Sounds very interesting. I’ll probably let you do those columnar crosses to get a dessert columnar apple / red flesh. I’m too invested in 40 red fleshed and 100 other apples, giving me 4000 cross possibilities, times up to 8 or more seeds per one apple crossed.
There’s room for more than one person doing this sort of thing!
BB
I hope to get Mere Pippin going this year. From Nigel Deacon’s description & preliminary photo it appears to be a columnar tree. Or it has the potential habit if pruned accordingly.

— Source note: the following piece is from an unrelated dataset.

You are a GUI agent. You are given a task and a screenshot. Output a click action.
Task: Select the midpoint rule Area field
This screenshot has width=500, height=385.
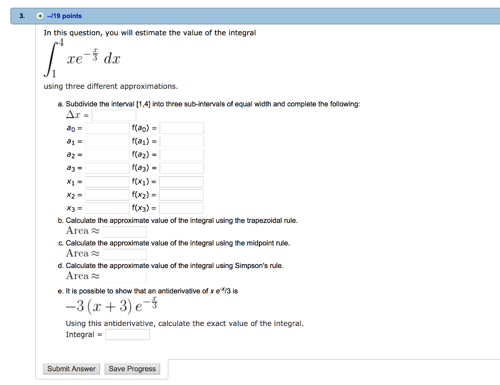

Skillcult had something to do with its introduction to the States & is my scion source. He seeks (from what I gather in his taste tests on YouTube) something that hangs onto the tree long after ripening & likable eaten from the tree. Mere doesn’t seem to have that feature. Nigel wrote me to say he waits until March before eating any, after he has run through the others that cannot keep as long. By then it is no longer terribly hard (like Gold Rush, maybe) and not so sharp. Sounds good to me, so I hope to get a graft or two going.
In the meantime, my son-in-law wants to grow two columnar apples. Some of the catalog descriptions say 8 or 9 feet tall, even on MM106. They sound like semi-dwarf at best for size. Is that your (you all’s) experience?
Also, to re-state the questions at the top of this thread, any strengths or downsides I should pass on to him, besides the tutorial for pruning it to grow upward?
That sounds like an apple worth trying! Neither COP or CPP are candidates for growing in my neck of the woods, but Wijcik McIntosh was found north of me in British Columbia, if memory serves.
I saw an old columnar specimen in a Seattle yard that had grown quite large with many branches. Still it was probably more compact than the average unpruned apple of similar age.